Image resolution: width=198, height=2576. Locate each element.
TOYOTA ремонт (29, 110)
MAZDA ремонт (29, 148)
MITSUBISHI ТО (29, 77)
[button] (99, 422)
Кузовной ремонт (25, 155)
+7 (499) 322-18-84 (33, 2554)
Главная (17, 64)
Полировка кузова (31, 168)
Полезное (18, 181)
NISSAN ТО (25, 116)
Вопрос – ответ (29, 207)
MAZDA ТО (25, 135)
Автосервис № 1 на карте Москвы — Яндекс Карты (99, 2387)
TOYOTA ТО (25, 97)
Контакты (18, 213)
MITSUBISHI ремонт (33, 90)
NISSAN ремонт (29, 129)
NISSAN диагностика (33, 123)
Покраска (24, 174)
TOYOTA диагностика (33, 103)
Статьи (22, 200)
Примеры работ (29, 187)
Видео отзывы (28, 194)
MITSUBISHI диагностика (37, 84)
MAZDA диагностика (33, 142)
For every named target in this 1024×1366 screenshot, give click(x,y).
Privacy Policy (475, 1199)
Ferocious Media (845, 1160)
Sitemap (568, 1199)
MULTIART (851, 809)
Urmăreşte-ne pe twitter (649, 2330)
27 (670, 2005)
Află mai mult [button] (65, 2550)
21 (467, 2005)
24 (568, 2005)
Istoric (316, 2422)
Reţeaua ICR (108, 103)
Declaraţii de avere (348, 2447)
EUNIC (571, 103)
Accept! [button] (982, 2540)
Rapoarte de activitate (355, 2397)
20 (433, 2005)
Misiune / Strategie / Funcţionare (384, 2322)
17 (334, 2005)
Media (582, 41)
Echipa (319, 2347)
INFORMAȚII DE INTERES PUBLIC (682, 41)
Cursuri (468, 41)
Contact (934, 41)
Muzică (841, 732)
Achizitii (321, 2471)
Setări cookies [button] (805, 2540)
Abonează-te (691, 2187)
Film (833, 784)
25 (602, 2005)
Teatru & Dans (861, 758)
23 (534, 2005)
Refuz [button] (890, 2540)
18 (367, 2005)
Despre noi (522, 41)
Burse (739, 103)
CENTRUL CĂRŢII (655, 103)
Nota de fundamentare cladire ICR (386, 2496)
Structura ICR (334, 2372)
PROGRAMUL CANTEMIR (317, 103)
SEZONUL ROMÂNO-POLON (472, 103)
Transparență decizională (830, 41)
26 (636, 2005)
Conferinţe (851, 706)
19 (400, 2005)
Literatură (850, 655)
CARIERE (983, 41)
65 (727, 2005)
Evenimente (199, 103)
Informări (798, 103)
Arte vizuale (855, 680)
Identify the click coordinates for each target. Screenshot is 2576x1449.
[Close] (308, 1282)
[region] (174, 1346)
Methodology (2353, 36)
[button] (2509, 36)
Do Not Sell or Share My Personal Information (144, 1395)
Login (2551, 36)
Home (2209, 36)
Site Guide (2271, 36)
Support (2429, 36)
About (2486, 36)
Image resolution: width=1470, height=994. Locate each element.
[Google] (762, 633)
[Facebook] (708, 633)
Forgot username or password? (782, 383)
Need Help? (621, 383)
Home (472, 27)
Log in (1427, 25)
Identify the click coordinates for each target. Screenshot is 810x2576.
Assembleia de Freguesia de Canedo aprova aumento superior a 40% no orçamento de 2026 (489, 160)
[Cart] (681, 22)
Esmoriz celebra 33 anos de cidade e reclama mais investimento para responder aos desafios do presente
----
## About this task
Your reply must repeat the records above exactly and in full.

## Answer section
Image resolution: width=198, height=2576. Locate each element.
TOYOTA ремонт (29, 110)
MAZDA ремонт (29, 148)
MITSUBISHI ТО (29, 77)
[button] (99, 422)
Кузовной ремонт (25, 155)
+7 (499) 322-18-84 (33, 2554)
Главная (17, 64)
Полировка кузова (31, 168)
Полезное (18, 181)
NISSAN ТО (25, 116)
Вопрос – ответ (29, 207)
MAZDA ТО (25, 135)
Автосервис № 1 на карте Москвы — Яндекс Карты (99, 2387)
TOYOTA ТО (25, 97)
Контакты (18, 213)
MITSUBISHI ремонт (33, 90)
NISSAN ремонт (29, 129)
NISSAN диагностика (33, 123)
Покраска (24, 174)
TOYOTA диагностика (33, 103)
Статьи (22, 200)
Примеры работ (29, 187)
Видео отзывы (28, 194)
MITSUBISHI диагностика (37, 84)
MAZDA диагностика (33, 142)
For every named target in this 1024×1366 screenshot, give click(x,y).
Privacy Policy (475, 1199)
Ferocious Media (845, 1160)
Sitemap (568, 1199)
MULTIART (851, 809)
Urmăreşte-ne pe twitter (649, 2330)
27 (670, 2005)
Află mai mult [button] (65, 2550)
21 (467, 2005)
24 (568, 2005)
Istoric (316, 2422)
Reţeaua ICR (108, 103)
Declaraţii de avere (348, 2447)
EUNIC (571, 103)
Accept! [button] (982, 2540)
Rapoarte de activitate (355, 2397)
20 (433, 2005)
Misiune / Strategie / Funcţionare (384, 2322)
17 (334, 2005)
Media (582, 41)
Echipa (319, 2347)
INFORMAȚII DE INTERES PUBLIC (682, 41)
Cursuri (468, 41)
Contact (934, 41)
Muzică (841, 732)
Achizitii (321, 2471)
Setări cookies [button] (805, 2540)
Abonează-te (691, 2187)
Film (833, 784)
25 (602, 2005)
Teatru & Dans (861, 758)
23 (534, 2005)
Refuz [button] (890, 2540)
18 (367, 2005)
Despre noi (522, 41)
Burse (739, 103)
CENTRUL CĂRŢII (655, 103)
Nota de fundamentare cladire ICR (386, 2496)
Structura ICR (334, 2372)
PROGRAMUL CANTEMIR (317, 103)
SEZONUL ROMÂNO-POLON (472, 103)
Transparență decizională (830, 41)
26 (636, 2005)
Conferinţe (851, 706)
19 (400, 2005)
Literatură (850, 655)
CARIERE (983, 41)
65 (727, 2005)
Evenimente (199, 103)
Informări (798, 103)
Arte vizuale (855, 680)
Identify the click coordinates for each target. Screenshot is 2576x1449.
[Close] (308, 1282)
[region] (174, 1346)
Methodology (2353, 36)
[button] (2509, 36)
Do Not Sell or Share My Personal Information (144, 1395)
Login (2551, 36)
Home (2209, 36)
Site Guide (2271, 36)
Support (2429, 36)
About (2486, 36)
Image resolution: width=1470, height=994. Locate each element.
[Google] (762, 633)
[Facebook] (708, 633)
Forgot username or password? (782, 383)
Need Help? (621, 383)
Home (472, 27)
Log in (1427, 25)
Identify the click coordinates for each target. Screenshot is 810x2576.
Assembleia de Freguesia de Canedo aprova aumento superior a 40% no orçamento de 2026 (489, 160)
[Cart] (681, 22)
Esmoriz celebra 33 anos de cidade e reclama mais investimento para responder aos desafios do presente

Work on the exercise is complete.